• [Texto de lectura]
+===+

Con este libro Antonio Quintana recupera su voz, la de El ojo único del unicornio o Tirar el pájaro a la piedra. Ya José Hierro escribió que su poesía contiene tres registros: la de la fantasía o sorpresa infantil; la de la elegía y el amor; y la greco-andaluza. Registros que aquí se mezclan e interrelacionan. Quintana tuvo la suerte de conocer y relacionarse con grandes poetas y pintores, pues cuando con dieciséis años marchó a Madrid era consciente de su afición por la pintura, pero en el trayecto descubrió la poesía. Amigo y contertulio de Francisco Brines, José Hierro, Claudio Rodríguez, Ángel González o Francisco Nieva, él es el más joven de todos, inspirado y alentado por los nuevos aires de transición en aquellos últimos años de la dictadura.

En su madurez volvió a vivir en Iznájar, su pueblo, o más bien en el campo, y allí ha colaborado en múltiples proyectos, literarios y pictóricos, con una sala de exposiciones en el castillo, que lleva su nombre. Sobre todo ha contribuido al estudio y recreación del folclore y el paisaje iznajeño, y ha impartido talleres de dibujo, costumbres, tradiciones, literatura oral… Y además pintó el camarín de la Virgen de la Piedad, con la leyenda de Aldonza y el ángel que le mostró el lugar de la imagen, además de representar en los murales a personas y personajes del lugar.

Durante su estancia madrileña ilustró poemas del nobel Vicente Aleixandre, asistió a las clases de Carlos Bousoño en la universidad, y pintó con diversas técnicas en el taller del santanderino Antonio Quirós. El hecho de que Antonio Quintana sea un pintor-poeta o poeta-pintor hace que su poesía suene, de un lado, viva y directa, y de otro, surrealista y onírica. Pero lo que caracteriza a este poemario es la frescura, el desenfado del lenguaje, un certero aterrizaje en el tiempo presente, con su presencia de redes sociales, copas y brindis impregnados de ironía, de quiebros y alardes sorprendidos, caminos de ida y vuelta del amor a las lágrimas, de la esperanza al desplante. Adobado con guiños a un cierto argot coloquial, de procedencia tan rural como urbana, que podrá reconocer cualquier lector. Es el enamoramiento que eleva y nos devuelve al pasado, a un tiempo de belleza, ensoñación y quimera. «El amor no es un camino de hadas con estanques/ y flores en la orilla. (…) El verdadero amor es como si un rayo te partiera/ las entrañas y te dejara clavado en mitad del patio,/ en medio de la calle…». Elevación y éxtasis que no prescinde de momentos de sensatez: «El verdadero amor no vuelve dioses a los hombres,/ los convierte en piltrafas, en muñecos animados/ sin voluntad ni cordura». Avezado en penas de amor, el sujeto las precisa en sus rasgos: «Estoy triste y a veces lloro a cántaros». O «Nunca en amor estuve tan oscuro». Finalmente, y a pesar de la dicha, el día a día se entrevera de penas y congojas, pero el hablante no se demora en ellas, da el triple salto mortal y aterriza en la realidad, para conjurarla o para hacerle frente. Como en la vida, como en las sesiones de payasos o clowns, continuamente se pasa de la risa al llanto. «No eres tú quien incendia mis versos,/ aunque lo cierto es que tienen tu mismo perfil/ equívoco y obcecado./ …Verás, necesitaba un duende de agua dulce,/ un fantasmilla que me tolere y me comprenda,/ me saque de este pozo en que deliro… (…) ¡No te ofendas maestro!/ Pero el aceite que gotea es sólo mío/ y tú, de esa materia, a pesar tuyo/ parece que no entiendes».

+===+

• [Qué hacer]
A) Según el texto de lectura, ¿qué edad tenía Antonio Quintana cuando se marchó a Madrid?
B) Escribe cómo sigue la reseña del poemario de Antonio Quintana, empezando justo después de su última cita.
El material no es necesario para ninguna de las tareas.

• [Material aportado]
+===+

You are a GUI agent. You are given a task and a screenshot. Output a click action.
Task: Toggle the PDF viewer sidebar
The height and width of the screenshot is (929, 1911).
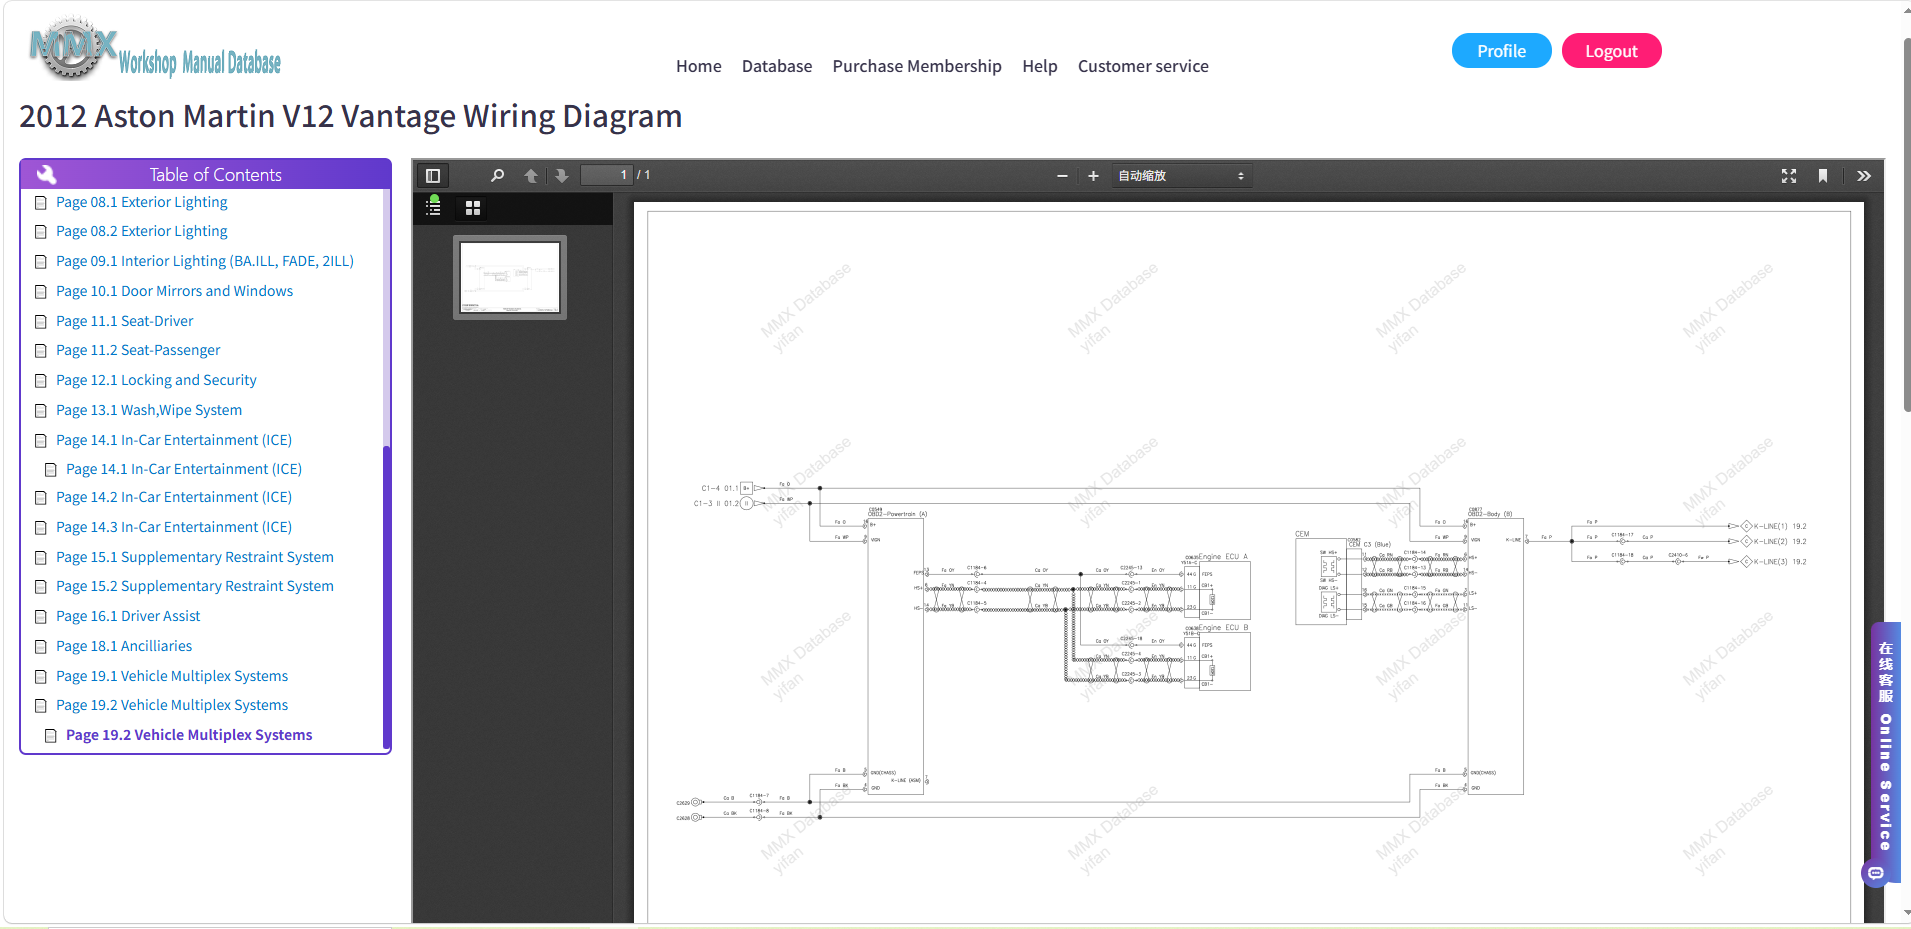coord(433,176)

+===+

• [Respuestas por tarea]
A) Tenía dieciséis años.

B)
Juegos de identidad, yo, tú, el otro, hacen del conjunto una serie que puede leerse como un juego de contrarios, lo que nos remite al tiempo de la adolescencia, en que tan cercana o prolongadamente se pasa de la risa al llanto y viceversa. «Y es que quien escribe estos versos/ no soy yo sino otro,/ ese que siempre canta» (pág. 50). De la exaltación al lamento plañidero, levantarse y caer, ascensión y locura. Y ahora, además, a un tiempo-espacio de pandemia donde el yo poético se expresa exiliado, escindido y múltiple, de nuevo y otra vez emigrante y extranjero, ni en Madrid ni en su pueblo.

Pero, como antes, como siempre, el autor poeta sabe alentar, levantarse e intentar otra vez el comienzo, la ilusión, cómo no, el amor que inunda, ilumina y reverdece. Vida y amor, amor y vida, las dos caras de una misma, vital poética.